Kemalcan Bora
2025
The Impact of Named Entity Recognition on Transformer-Based Multi-Label Dietary Recipe Classification
Kemalcan Bora
|
Horacio Saggion
Proceedings of the 15th International Conference on Recent Advances in Natural Language Processing - Natural Language Processing in the Generative AI Era
This research explores the impact of Named Entity Recognition (NER) on transformer-based models for multi-label recipe classification by dietary preference.

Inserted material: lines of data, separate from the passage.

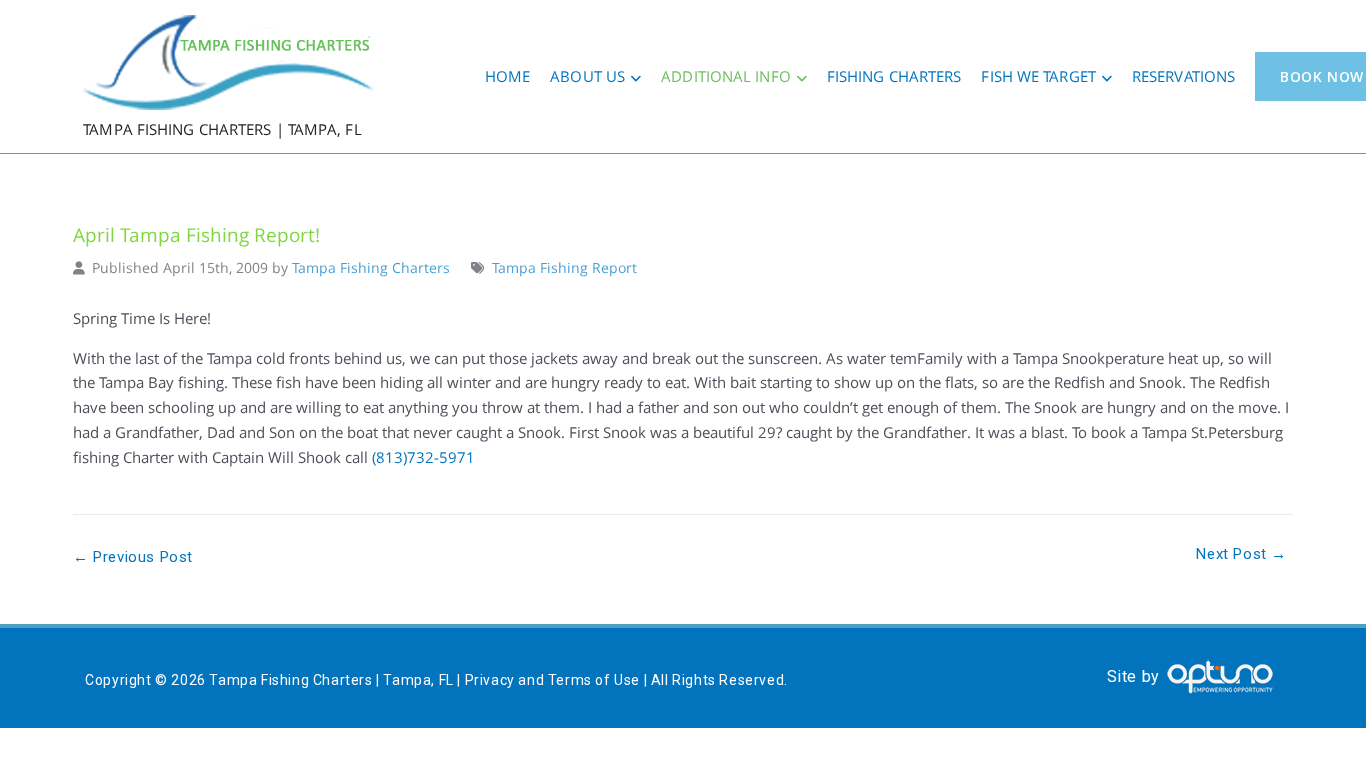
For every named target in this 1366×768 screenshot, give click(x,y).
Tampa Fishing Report (564, 268)
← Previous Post (133, 557)
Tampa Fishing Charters (371, 268)
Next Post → (1241, 554)
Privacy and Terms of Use (552, 680)
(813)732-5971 (423, 457)
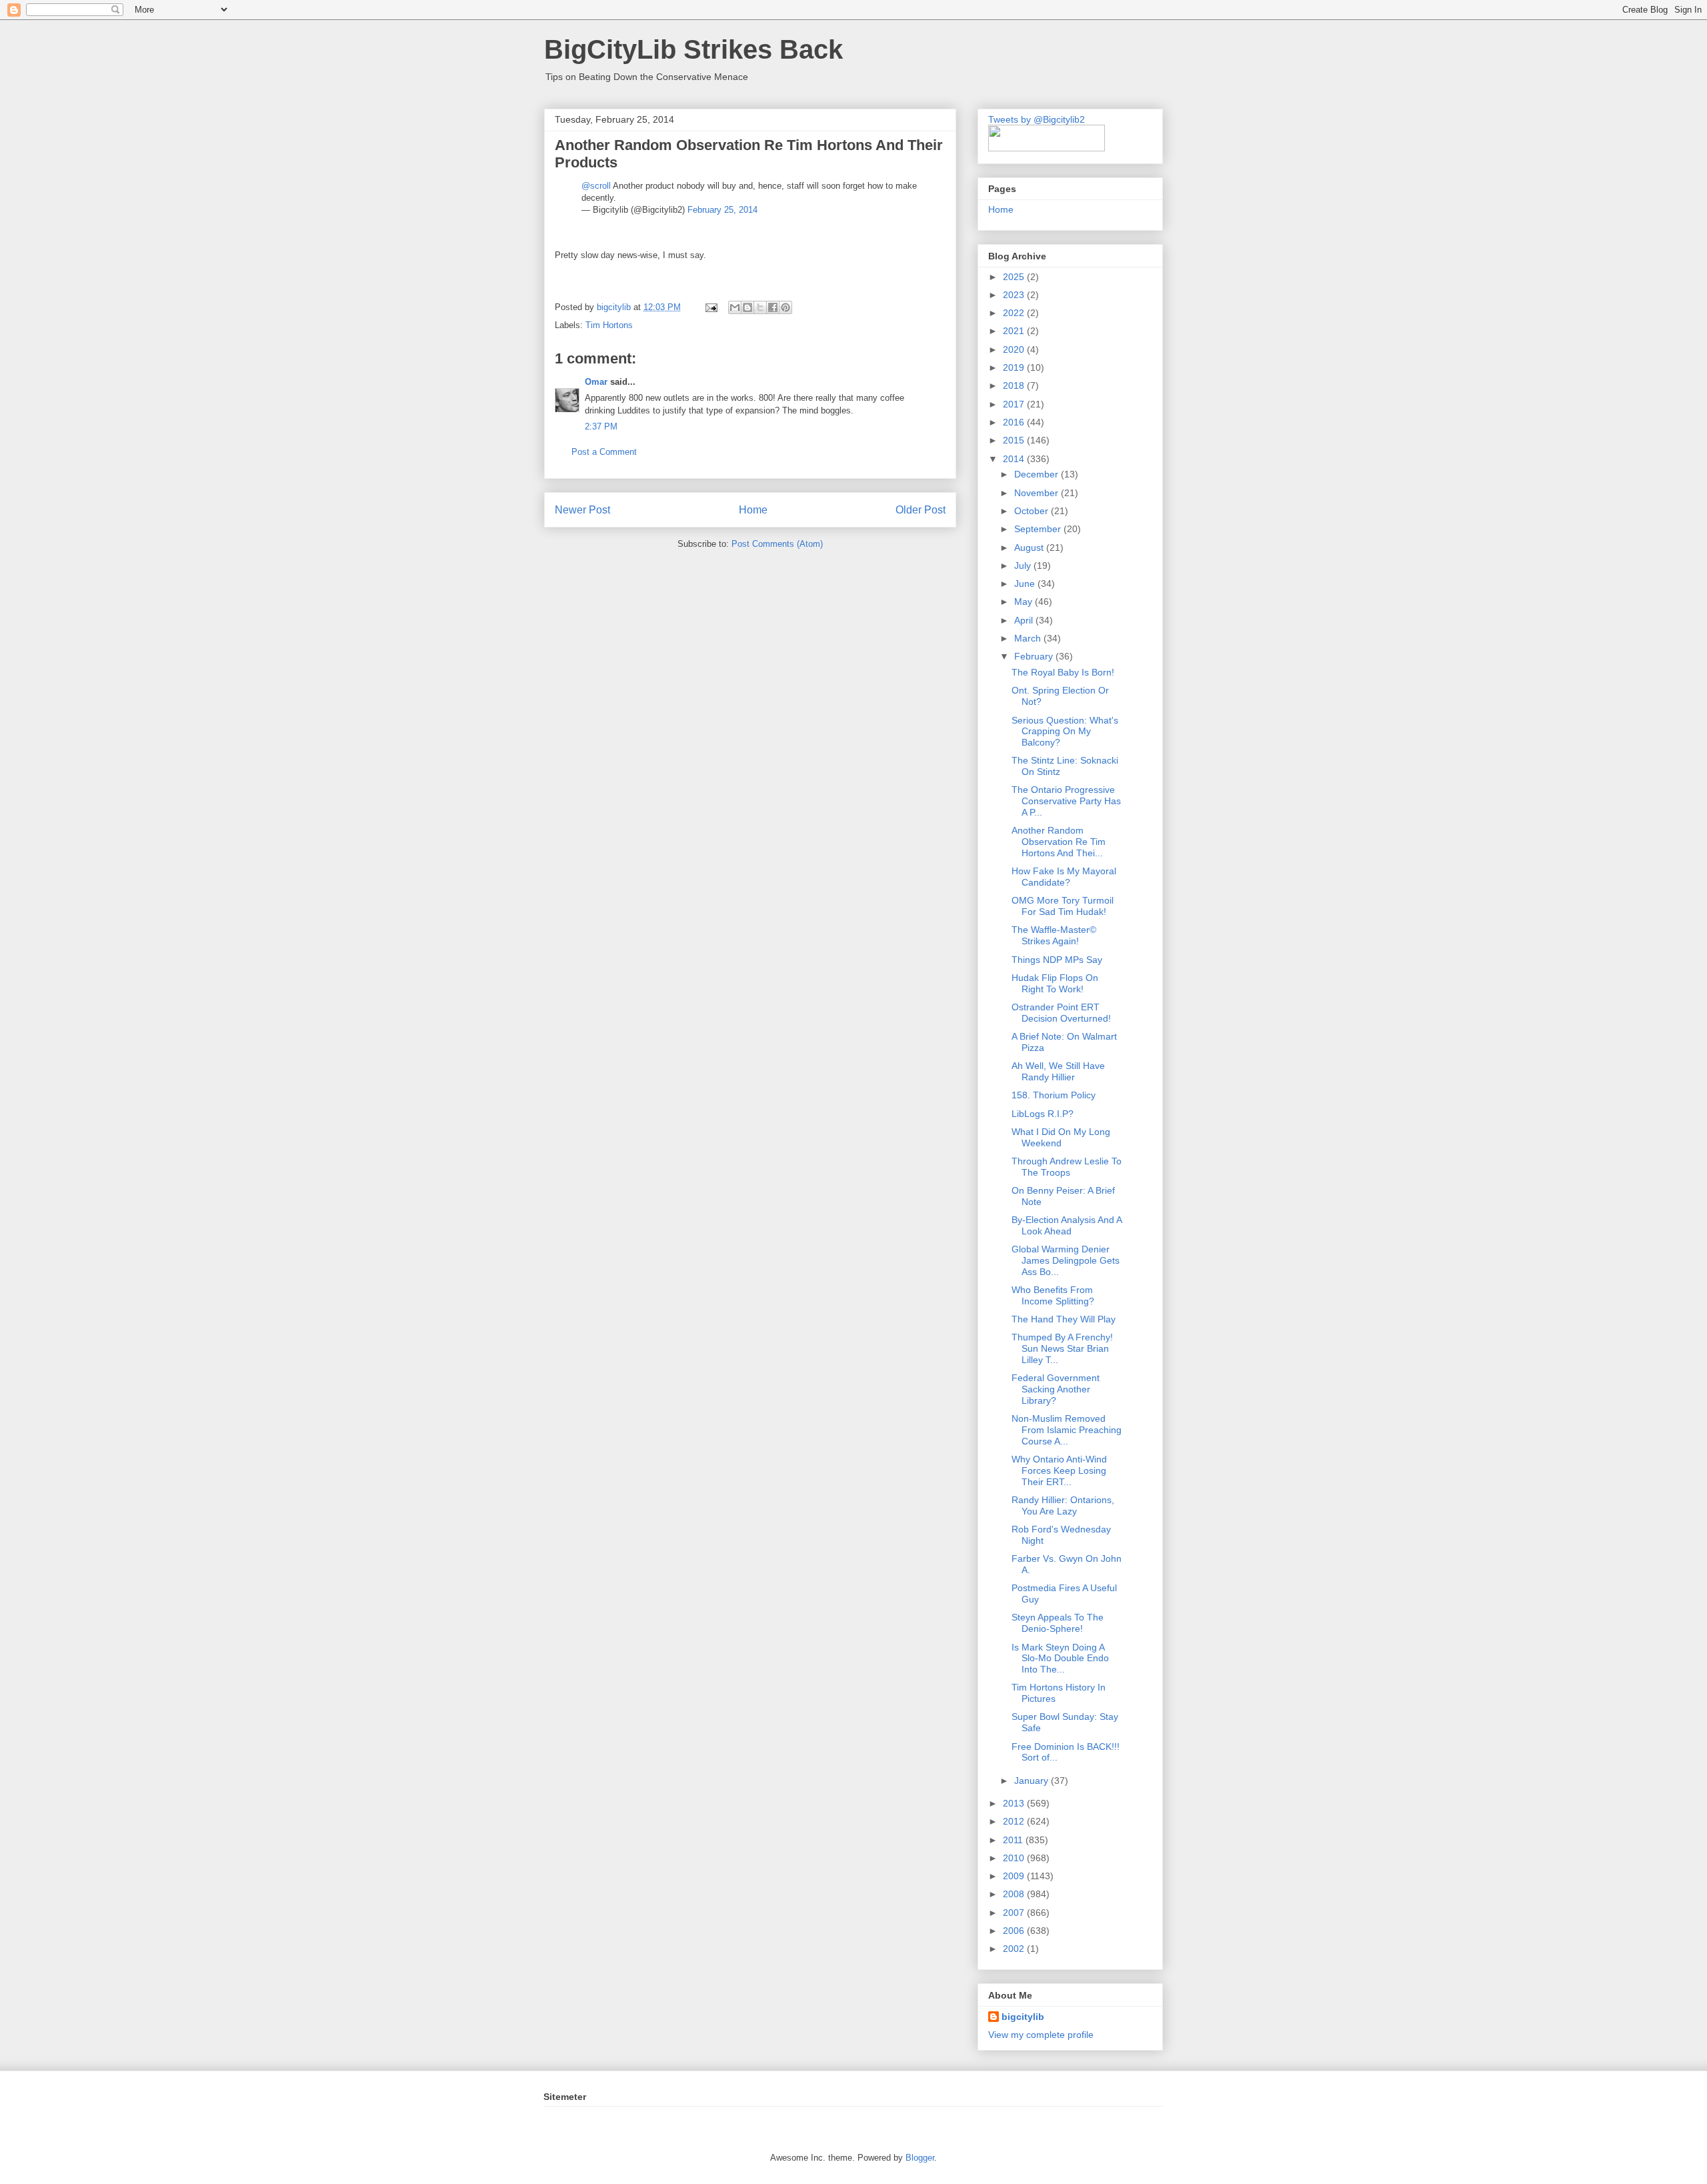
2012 (1015, 1821)
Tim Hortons (609, 325)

To support this task, we introduce the NutriCuisine Index: a collection of 23,932 recipes annotated across six dietary categories (Healthy, Vegan, Gluten-Free, Low-Carb, High-Protein, Low-Sugar). Using BERT-base-uncased, RoBERTa-base, and DistilBERT-base-uncased, we evaluate how NER-based preprocessing affects the performance (F1-score, Precision, Recall, and Hamming Loss) of Transformer-based multi-label classification models. RoBERTa-base shows significant improvements with NER in F1-score (∆F1 = +0.0147, p < 0.001), Precision, and Recall, while BERT and DistilBERT show no such gains. NER also leads to a slight but statistically significant increase in Hamming Loss across all models. These findings highlight the model dependent impact of NER on classification performance.